We next aimed to characterize in more detail the regulatory expression pattern of FOXP2-E^proximal and FOXP2-E^distal. Since both putative enhancers are located in an intergenic region, we aimed at characterizing that each of them is functional with respect to their flanking genes, FOXP2 or MDFIC. We used Western blot analysis to test the amount of FOXP2 and MDFIC proteins in the SK-N-MC pooled cell clones harbouring either the FOXP2-E^proximal or FOXP2-E^distal deletions, and also in control cells electroporated with the pLV-U6^#H1^#-C9G empty plasmid (Fig. 2c). The deletion of FOXP2-E^proximal or FOXP2-E^distal was found to reduce the amount of the FOXP2 protein (Fig. 2c top) and to increase the amount of MDFIC (Fig. 2c bottom). A decreasing FOXP2 protein effect was found to be more pronounced in the SKN-M-C cells with a FOXP2-E ^proximal deletion than with a FOXP2-E ^distal removal.

We used qRT-PCR to determine the amount of FOXP2 mRNA in the SK-N-MC cells harbouring either FOXP2-E^proximal or FOXP2-E^distal deletions, or a control empty pLV-U6^#H1^#-C9G line with a wild type genotype. The analysis of three independent homozygous clones showed a significant reduction (up to 2 fold change) in the mRNA expression of FOXP2 compared to that of the control cells when FOXP2-E^proximal was deleted (Fig. 2d, up). Likewise, FOXP2 mRNA expression was decreased (up to 2 fold change) in three SK-N-MC clones when FOXP2-E^distal was deleted either in homozygous or in heterozygous clones (Fig. 2d up).

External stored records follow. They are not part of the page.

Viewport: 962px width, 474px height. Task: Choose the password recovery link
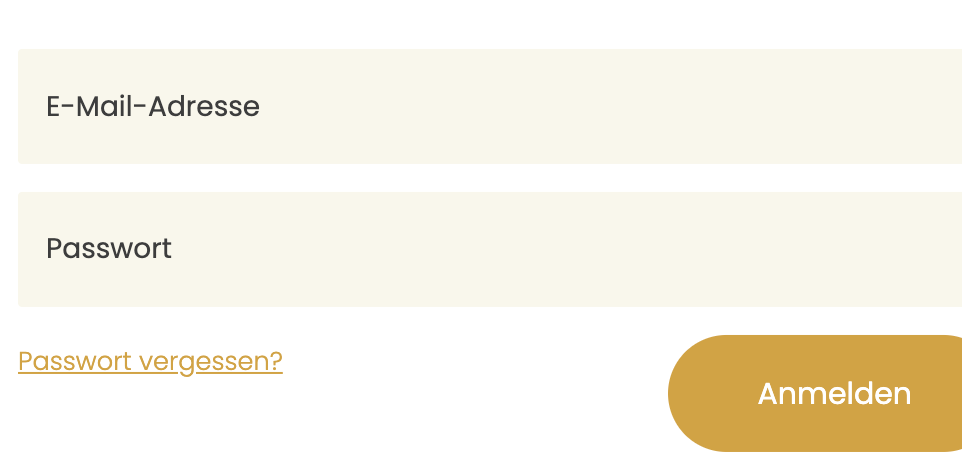click(x=150, y=361)
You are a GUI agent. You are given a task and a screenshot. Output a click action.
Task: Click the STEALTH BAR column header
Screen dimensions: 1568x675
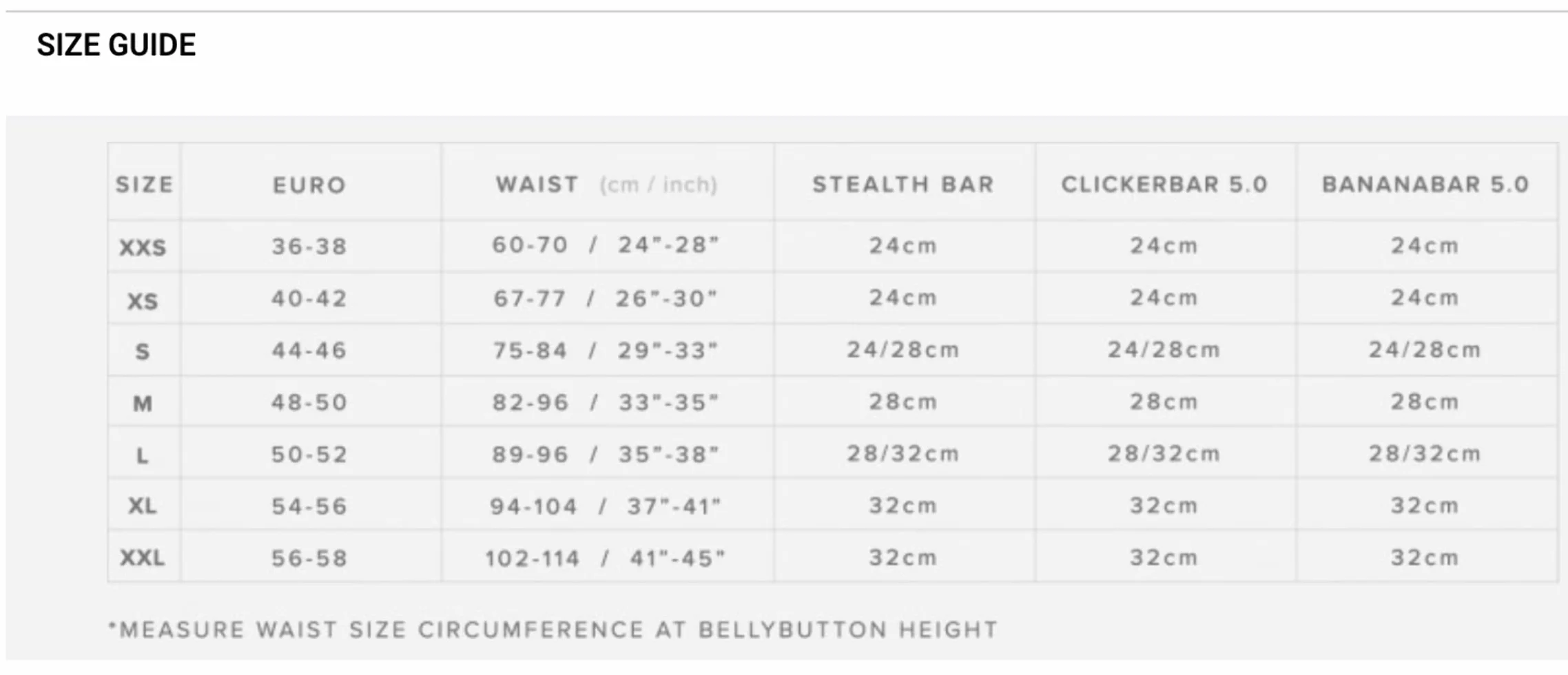pos(903,185)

We then measured the expression levels of MDFIC in SK-N-MC clones after the deletion of each enhancer. As shown in Fig. 2d-down, the expression of MDFIC was significantly increased when either FOXP2-E^proximal or FOXP2-E^distal were deleted (up to 9.5 and 11 fold change, respectively).

To further investigate the neuronal specificity of FOXP2-E^proximal or the FOXP2-E^distal enhancers, we replicated the experiment in randomly selected control HEK293 cell clones harbouring either the FOXP2-E^proximal or the FOXP2-E^distal deletions or in a control cell line electroporated with the pLV-U6^#H1^#-C9G vectors. The engineered HEK293 cells do not exhibit significant alteration of the FOXP2 or MDFIC mRNA expression, compared to the parental HEK293 cells (Additional file 5: Figure S5). We noted that SK-N-MC cells are derived from a neurologic origin whereas HEK293 cells are derived from the kidney. Therefore, MDFIC and FOXP2 regulation of expression and post-transcriptional processes are likely to be different in the two cell types; as expected the changes in the expression of both genes in the SK-N-MC and HEK293 cells upon deletion of FOXP2-E^proximal and FOXP2-E^distal were different. While in a SK-N-MC cell line deletion of each enhancer has a statistically significant effect by decreasing mRNA transcription levels of FOXP2 and increasing the levels of MDFIC, this effect is of no statistical significance in a HEK 293 cell line (Fig. 2d and Additional file 5: Figure S5). These results indicate that the interacting promoters are, potentially, significantly co-expressed in a tissue-specific manner.

Knowing that FOXP2 is a transcription factor that leads to significant changes in the transcription of specific target genes, we tested whether the downregulation of FOXP2 expression after FOXP2-E^proximal or FOXP2-E^distal was coupled with alterations in the expression level of six well-known FOXP2 target genes: CALCRL, CRH, EPOR, MAPK8IP1, PM5, and SYK [42, 43]. Cells transfected with empty pLV-U6^#H1^#-C9G plasmid were used as a baseline control for comparison. Real-time quantitative RT-PCR (qRT-PCR) on total RNA extracted from the six SK-N-MC cellular clones described above demonstrated that the six FOXP2 target genes have a significant downregulation in mRNA expression (Fig. 3). These results reinforce the view that each, FOXP2-E^proximal and FOXP2-E^distal, significantly regulates the expression of FOXP2 and that of six FOXP2 target genes in a human neuronal cell line.